Task description: Count every line below that holds the word "computer", and give the number with no other words.

--- Information Enclosed Below ---

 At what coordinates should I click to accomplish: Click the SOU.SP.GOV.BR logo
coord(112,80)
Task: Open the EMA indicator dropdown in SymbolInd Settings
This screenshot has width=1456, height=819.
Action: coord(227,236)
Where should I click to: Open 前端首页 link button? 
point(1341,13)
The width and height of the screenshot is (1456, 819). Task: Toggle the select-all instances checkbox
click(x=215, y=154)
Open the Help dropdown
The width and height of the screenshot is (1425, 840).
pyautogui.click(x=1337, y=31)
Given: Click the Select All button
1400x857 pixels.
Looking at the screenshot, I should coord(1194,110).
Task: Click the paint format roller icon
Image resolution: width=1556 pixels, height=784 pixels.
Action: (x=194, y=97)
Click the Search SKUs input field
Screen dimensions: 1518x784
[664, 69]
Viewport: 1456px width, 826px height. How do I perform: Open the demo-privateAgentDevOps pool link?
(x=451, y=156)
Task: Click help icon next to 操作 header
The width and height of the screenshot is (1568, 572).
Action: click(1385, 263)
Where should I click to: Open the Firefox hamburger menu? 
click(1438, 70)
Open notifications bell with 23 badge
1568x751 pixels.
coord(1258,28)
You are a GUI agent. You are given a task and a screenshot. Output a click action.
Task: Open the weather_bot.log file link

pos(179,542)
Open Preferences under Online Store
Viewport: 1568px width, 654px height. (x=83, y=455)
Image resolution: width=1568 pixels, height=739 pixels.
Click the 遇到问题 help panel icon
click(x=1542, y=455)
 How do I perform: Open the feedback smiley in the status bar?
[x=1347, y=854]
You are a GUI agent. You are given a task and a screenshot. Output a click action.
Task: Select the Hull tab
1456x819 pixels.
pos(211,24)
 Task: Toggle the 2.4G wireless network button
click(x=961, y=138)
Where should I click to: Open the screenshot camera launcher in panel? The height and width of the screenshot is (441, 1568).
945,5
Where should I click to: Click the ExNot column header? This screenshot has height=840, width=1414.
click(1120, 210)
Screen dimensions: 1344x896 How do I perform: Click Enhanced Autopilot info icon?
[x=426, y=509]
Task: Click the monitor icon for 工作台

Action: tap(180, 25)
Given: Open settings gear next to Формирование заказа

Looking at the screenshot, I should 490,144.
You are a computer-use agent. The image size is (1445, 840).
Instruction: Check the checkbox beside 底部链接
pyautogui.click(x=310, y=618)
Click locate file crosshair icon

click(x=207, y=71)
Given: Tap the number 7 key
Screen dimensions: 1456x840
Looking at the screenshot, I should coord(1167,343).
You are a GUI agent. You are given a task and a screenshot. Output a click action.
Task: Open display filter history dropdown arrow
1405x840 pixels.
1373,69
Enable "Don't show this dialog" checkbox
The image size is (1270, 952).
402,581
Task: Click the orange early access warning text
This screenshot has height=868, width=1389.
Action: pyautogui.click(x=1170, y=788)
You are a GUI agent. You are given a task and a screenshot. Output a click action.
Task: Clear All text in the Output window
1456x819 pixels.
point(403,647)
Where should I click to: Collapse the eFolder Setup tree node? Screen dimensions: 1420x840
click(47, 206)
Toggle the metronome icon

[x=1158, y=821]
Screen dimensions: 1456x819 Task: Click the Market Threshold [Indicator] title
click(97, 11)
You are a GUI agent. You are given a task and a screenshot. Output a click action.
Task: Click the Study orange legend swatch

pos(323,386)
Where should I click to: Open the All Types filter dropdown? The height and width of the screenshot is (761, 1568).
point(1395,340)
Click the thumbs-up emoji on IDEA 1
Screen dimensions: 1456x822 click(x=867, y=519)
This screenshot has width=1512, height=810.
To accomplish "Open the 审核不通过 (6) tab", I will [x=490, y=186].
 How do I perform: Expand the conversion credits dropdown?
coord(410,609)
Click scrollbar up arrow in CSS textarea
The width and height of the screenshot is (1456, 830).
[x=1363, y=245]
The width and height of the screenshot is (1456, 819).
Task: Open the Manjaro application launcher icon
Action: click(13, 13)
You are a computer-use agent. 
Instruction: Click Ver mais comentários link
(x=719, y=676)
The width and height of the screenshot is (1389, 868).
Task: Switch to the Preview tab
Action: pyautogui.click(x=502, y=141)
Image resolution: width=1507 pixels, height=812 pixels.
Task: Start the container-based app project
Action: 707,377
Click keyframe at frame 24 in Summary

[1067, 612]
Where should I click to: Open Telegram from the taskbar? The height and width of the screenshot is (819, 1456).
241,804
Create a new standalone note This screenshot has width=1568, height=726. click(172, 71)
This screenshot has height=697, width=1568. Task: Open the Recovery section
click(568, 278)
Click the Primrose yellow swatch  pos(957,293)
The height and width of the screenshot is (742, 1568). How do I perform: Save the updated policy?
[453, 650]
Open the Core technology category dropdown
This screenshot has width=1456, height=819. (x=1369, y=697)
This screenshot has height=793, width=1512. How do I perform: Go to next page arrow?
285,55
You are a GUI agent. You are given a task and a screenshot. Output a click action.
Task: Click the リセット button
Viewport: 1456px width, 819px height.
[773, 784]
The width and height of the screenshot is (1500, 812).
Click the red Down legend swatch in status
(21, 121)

--- End of Enclosed Information ---

Completed task: 2